People v. Pugh

516 N.E.2d 396, 162 Ill. App. 3d 1030, 114 Ill. Dec. 241, 1987 Ill. App. LEXIS 3466
CourtAppellate Court of Illinois
DecidedOctober 14, 1987
Docket86-1338
StatusPublished
Cited by22 cases

This text of 516 N.E.2d 396 (People v. Pugh) is published on Counsel Stack Legal Research, covering Appellate Court of Illinois primary law. Counsel Stack provides free access to over 12 million legal documents including statutes, case law, regulations, and constitutions.

Bluebook
People v. Pugh, 516 N.E.2d 396, 162 Ill. App. 3d 1030, 114 Ill. Dec. 241, 1987 Ill. App. LEXIS 3466 (Ill. Ct. App. 1987).

Opinion

JUSTICE FREEMAN

delivered the opinion of the court:

Defendant, Edward Pugh, was charged by information (as amended in open court before trial) with unlawful restraint (Ill. Rev. Stat. 1983, ch. 38, par. 10 — 3(a)), aggravated kidnapping (Ill. Rev. Stat. 1983, ch. 38, par. 10 — 2(a)(3)), and aggravated battery (Ill. Rev. Stat. 1983, ch. 38, par. 12 — 4(b)(8)). After a bench trial he was convicted of aggravated kidnapping and aggravated battery. The unlawful restraint count was merged. The trial court sentenced defendant to four years’ imprisonment for aggravated kidnapping and two years for aggravated battery. The sentences were to run concurrently.

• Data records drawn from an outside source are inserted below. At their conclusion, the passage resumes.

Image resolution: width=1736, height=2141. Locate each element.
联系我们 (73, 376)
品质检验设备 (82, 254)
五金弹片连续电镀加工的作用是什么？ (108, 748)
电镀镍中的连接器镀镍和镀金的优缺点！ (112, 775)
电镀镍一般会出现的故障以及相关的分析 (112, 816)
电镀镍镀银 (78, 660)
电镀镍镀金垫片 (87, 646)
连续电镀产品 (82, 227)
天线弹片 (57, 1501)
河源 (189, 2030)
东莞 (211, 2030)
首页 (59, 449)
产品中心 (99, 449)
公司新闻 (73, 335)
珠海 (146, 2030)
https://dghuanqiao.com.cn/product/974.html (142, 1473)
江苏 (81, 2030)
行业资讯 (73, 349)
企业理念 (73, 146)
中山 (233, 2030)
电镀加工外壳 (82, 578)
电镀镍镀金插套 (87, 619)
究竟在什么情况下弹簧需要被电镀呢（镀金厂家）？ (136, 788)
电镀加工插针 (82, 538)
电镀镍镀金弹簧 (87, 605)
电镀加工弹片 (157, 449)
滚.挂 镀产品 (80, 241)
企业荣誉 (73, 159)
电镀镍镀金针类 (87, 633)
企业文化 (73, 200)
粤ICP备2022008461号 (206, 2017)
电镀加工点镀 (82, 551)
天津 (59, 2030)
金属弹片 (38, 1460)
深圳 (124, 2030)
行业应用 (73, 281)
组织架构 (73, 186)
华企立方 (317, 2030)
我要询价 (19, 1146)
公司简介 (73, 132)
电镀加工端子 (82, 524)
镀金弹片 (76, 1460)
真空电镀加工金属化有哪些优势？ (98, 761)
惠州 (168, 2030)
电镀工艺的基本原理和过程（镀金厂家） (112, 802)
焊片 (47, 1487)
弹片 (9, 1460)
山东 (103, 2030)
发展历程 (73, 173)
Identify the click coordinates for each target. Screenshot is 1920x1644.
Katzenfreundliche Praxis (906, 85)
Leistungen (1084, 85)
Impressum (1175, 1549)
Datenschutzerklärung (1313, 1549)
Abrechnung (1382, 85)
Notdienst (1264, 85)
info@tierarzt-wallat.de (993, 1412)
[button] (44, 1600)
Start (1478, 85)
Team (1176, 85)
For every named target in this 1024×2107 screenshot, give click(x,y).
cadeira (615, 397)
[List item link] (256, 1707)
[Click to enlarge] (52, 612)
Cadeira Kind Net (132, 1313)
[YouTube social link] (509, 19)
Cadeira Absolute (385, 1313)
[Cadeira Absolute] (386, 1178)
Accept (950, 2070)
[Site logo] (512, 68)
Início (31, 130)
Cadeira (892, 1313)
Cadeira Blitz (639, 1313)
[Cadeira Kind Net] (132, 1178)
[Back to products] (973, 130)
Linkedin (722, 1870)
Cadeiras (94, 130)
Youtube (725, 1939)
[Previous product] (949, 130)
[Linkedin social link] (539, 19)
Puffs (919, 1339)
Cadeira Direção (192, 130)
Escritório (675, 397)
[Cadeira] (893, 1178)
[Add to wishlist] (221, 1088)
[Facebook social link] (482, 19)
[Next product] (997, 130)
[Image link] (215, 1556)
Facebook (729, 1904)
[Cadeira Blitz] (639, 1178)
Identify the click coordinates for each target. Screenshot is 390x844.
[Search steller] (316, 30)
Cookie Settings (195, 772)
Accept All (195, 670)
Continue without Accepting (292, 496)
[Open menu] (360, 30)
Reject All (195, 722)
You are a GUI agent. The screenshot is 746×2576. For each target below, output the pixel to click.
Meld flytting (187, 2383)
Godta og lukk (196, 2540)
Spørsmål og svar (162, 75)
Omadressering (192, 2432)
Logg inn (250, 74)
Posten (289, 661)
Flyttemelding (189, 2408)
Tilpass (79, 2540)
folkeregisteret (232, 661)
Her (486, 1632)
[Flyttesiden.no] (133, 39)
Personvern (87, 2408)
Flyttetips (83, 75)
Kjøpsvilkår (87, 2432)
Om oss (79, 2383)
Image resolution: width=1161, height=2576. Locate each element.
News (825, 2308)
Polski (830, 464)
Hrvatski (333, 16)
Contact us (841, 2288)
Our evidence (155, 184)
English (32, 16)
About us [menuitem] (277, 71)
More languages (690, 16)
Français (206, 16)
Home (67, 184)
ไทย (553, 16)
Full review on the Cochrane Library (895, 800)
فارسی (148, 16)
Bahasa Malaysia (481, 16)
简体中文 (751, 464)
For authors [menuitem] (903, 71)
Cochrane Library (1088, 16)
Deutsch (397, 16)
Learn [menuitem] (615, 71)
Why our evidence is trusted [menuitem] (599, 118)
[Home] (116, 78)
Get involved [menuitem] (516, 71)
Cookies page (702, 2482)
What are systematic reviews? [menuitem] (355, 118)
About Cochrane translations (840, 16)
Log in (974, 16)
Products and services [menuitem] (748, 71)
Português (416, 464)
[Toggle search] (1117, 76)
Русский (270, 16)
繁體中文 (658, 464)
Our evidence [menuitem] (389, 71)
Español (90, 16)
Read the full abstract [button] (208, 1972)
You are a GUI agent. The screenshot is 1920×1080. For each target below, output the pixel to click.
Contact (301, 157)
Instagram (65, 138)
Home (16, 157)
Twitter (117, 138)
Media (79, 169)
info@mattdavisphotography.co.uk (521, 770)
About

Defendant appeals and contends that the trial court erred in entering judgment on both aggravated kidnapping and aggravated battery charges. Alternatively, assuming arguendo that there was sufficient evidence to support both convictions, defendant contends that one conviction must be vacated pursuant to the “one-act-one-crime” principle.

For the reasons stated below, we affirm the judgment of the circuit court.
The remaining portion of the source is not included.